▸ TO DO: Going through the listing below, tally the lines that contain the word "computer" and give only that figure.

▸ SUPPLIED DATA:
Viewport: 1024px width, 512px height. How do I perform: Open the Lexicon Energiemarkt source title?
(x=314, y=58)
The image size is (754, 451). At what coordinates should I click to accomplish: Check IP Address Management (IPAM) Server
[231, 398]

* * *

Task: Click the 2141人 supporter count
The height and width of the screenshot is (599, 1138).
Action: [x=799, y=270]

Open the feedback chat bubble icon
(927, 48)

==

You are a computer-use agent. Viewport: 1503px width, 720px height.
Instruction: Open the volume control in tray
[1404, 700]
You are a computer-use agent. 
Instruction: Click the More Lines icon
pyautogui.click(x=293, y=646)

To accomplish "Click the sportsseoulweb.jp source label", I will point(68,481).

▸ ANSWER SECTION: 2